----- EXTRAHIERTE EINTRÄGE -----
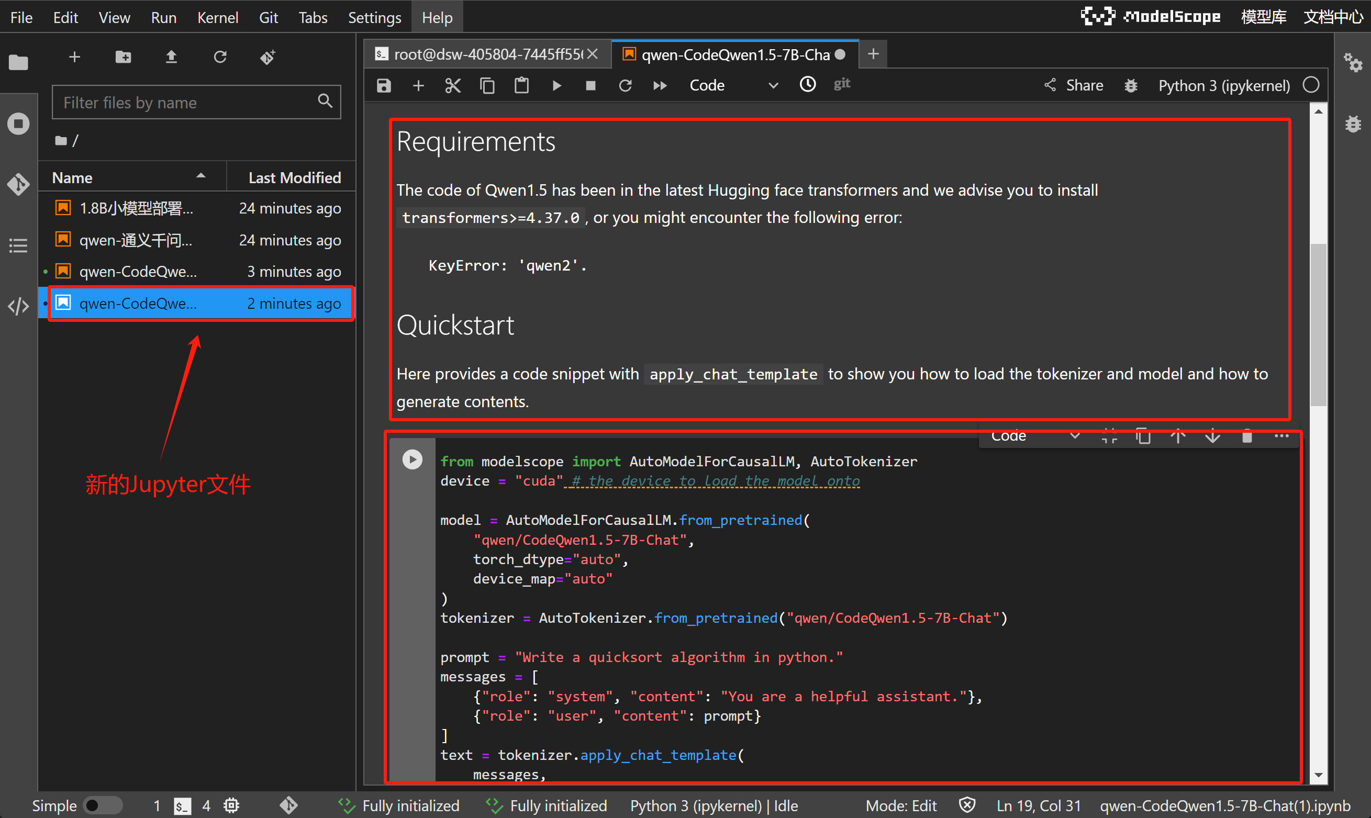The image size is (1371, 818).
Task: Open the in-cell Code type dropdown
Action: point(1034,436)
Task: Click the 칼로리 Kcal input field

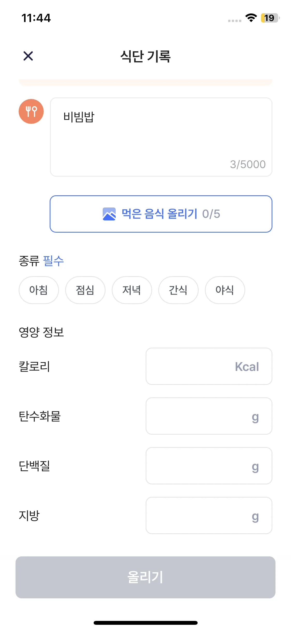Action: tap(209, 366)
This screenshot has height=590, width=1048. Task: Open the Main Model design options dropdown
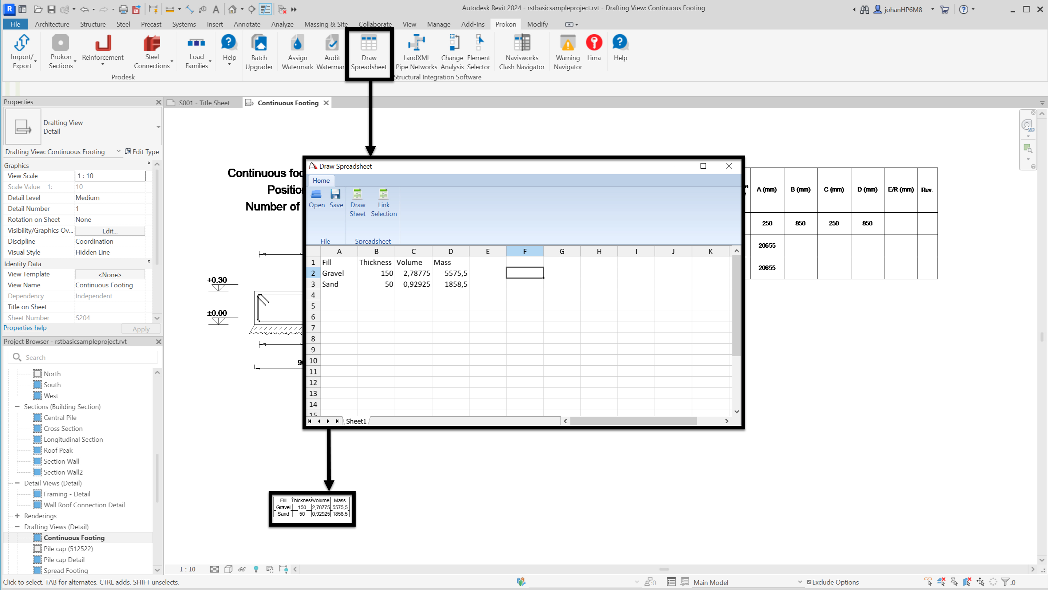point(799,582)
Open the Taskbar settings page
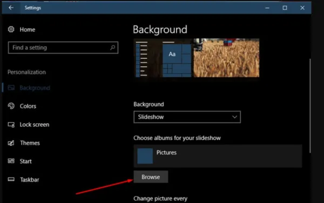324x203 pixels. point(30,180)
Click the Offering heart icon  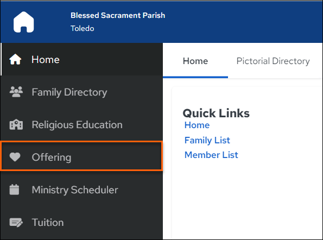click(x=15, y=157)
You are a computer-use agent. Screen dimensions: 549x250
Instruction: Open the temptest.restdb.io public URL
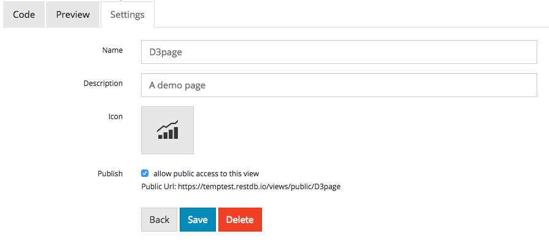click(x=259, y=187)
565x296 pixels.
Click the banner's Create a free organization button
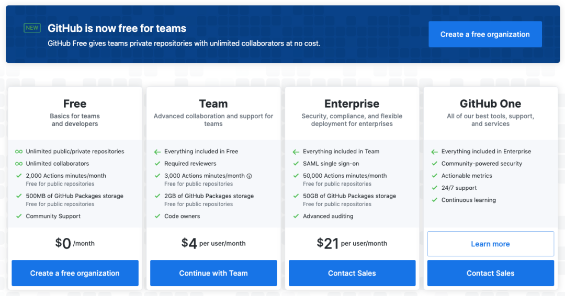click(485, 34)
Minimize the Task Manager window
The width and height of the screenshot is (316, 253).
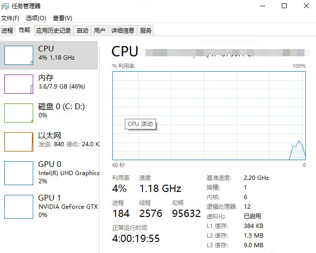click(x=263, y=6)
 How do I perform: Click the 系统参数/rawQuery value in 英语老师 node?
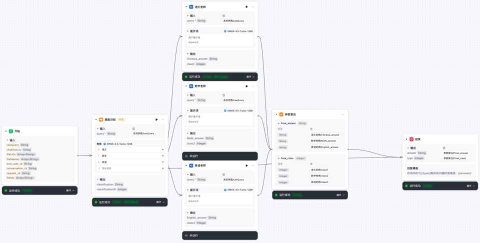pos(233,179)
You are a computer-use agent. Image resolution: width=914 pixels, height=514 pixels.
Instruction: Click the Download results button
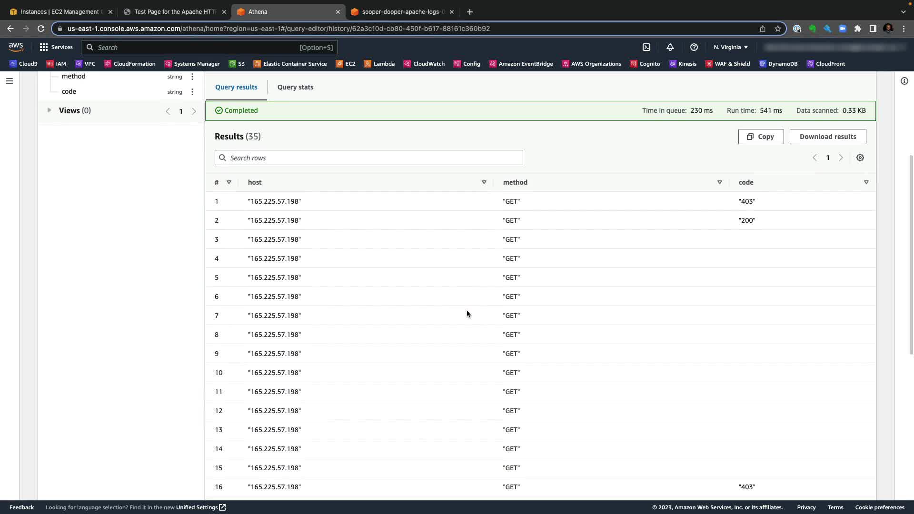[827, 137]
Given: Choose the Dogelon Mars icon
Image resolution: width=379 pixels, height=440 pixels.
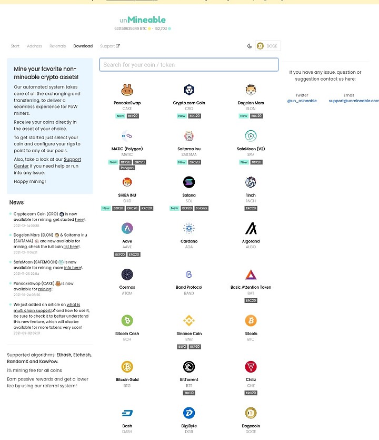Looking at the screenshot, I should coord(251,90).
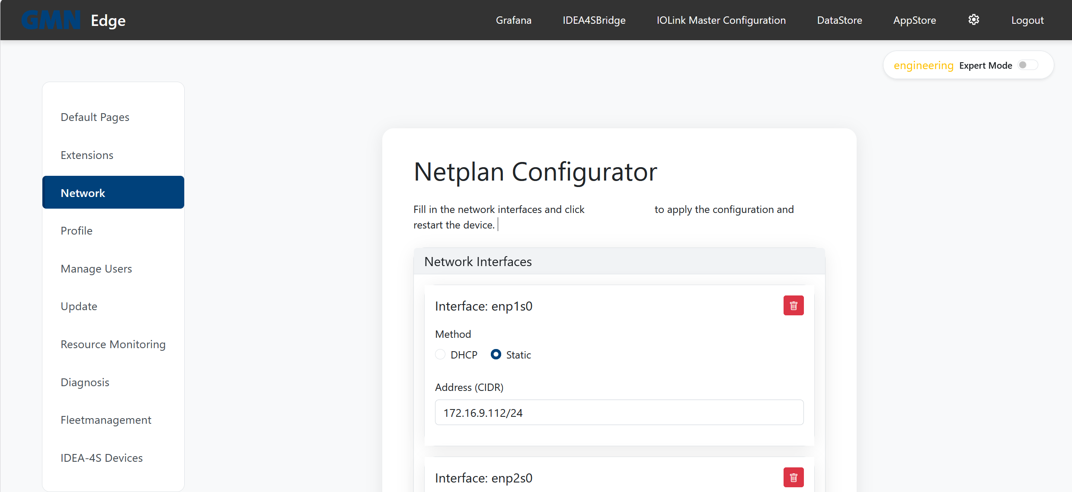
Task: Open settings via the gear icon
Action: click(x=974, y=20)
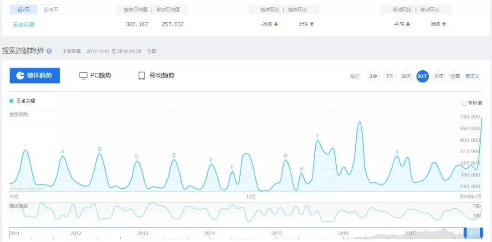
Task: Choose the 全部 time range
Action: [x=455, y=76]
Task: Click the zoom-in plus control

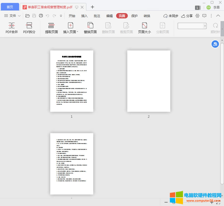Action: pyautogui.click(x=212, y=202)
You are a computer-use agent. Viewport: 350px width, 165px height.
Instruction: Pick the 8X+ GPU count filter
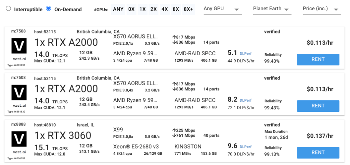pyautogui.click(x=189, y=9)
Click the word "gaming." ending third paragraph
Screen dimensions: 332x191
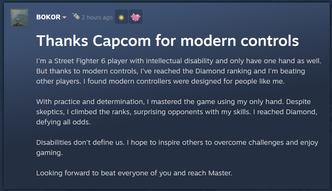tap(49, 153)
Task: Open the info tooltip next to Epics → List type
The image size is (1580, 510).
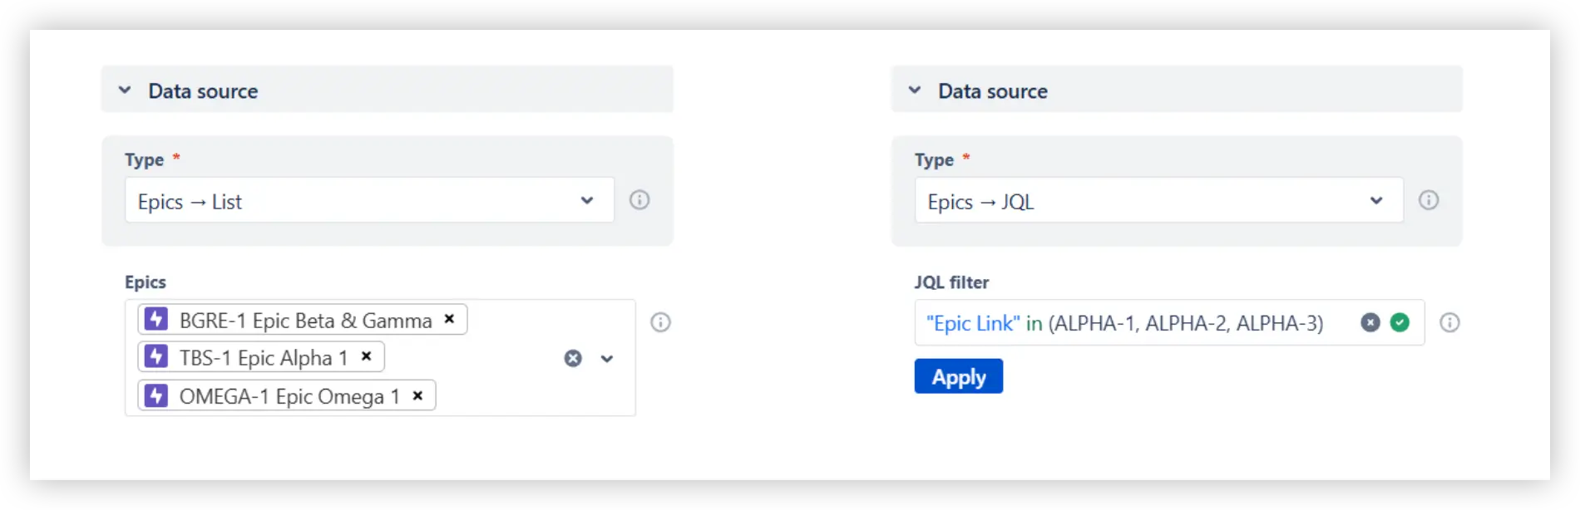Action: click(639, 200)
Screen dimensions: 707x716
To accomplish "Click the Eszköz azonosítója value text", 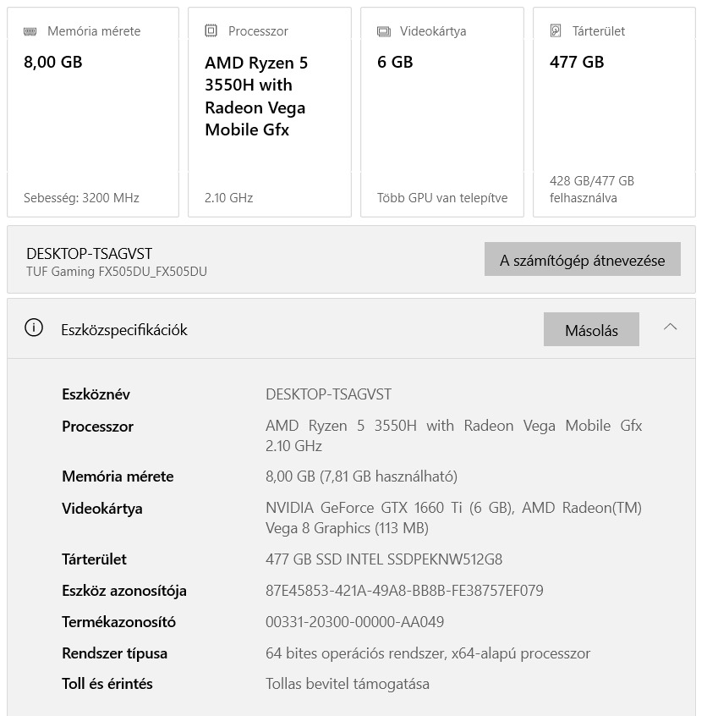I will pos(404,591).
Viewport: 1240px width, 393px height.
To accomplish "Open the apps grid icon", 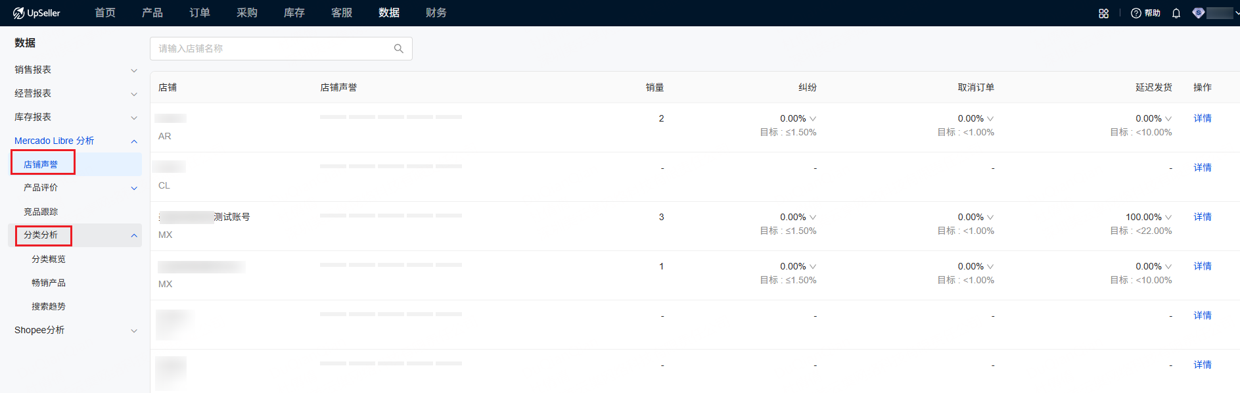I will (1103, 13).
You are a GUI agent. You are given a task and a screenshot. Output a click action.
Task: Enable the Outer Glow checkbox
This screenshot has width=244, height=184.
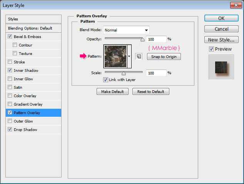click(x=10, y=121)
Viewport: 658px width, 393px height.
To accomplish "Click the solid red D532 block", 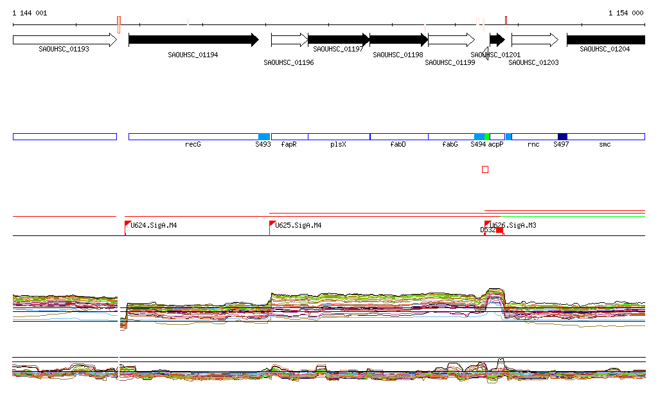I will (x=500, y=230).
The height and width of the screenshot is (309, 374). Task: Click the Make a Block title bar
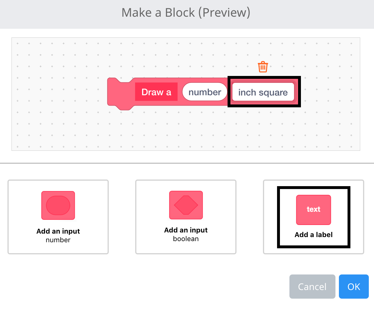(186, 13)
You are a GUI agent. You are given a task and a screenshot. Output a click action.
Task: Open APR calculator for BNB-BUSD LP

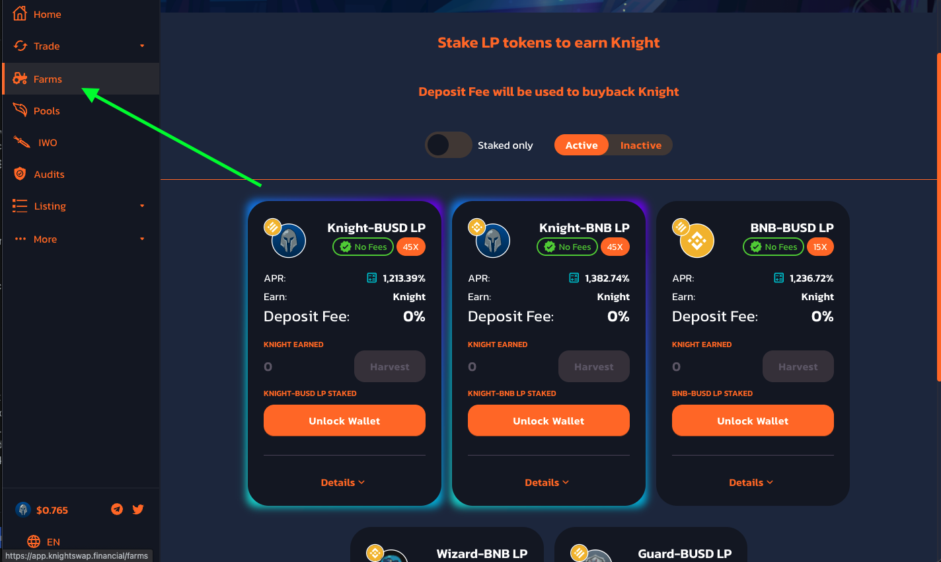point(779,278)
-----
GEFRAGT IST:
Bitte suche aus den Zeilen oben jede Zeile heraus, in der das Wort „dropdown“ vorkommt, und schreibe sie vollständig ab.

LÖSUNG DER AUFGABE:
Task: Open the in-cell Code type dropdown
This screenshot has height=590, width=1048. Task: Open the Main Model design options dropdown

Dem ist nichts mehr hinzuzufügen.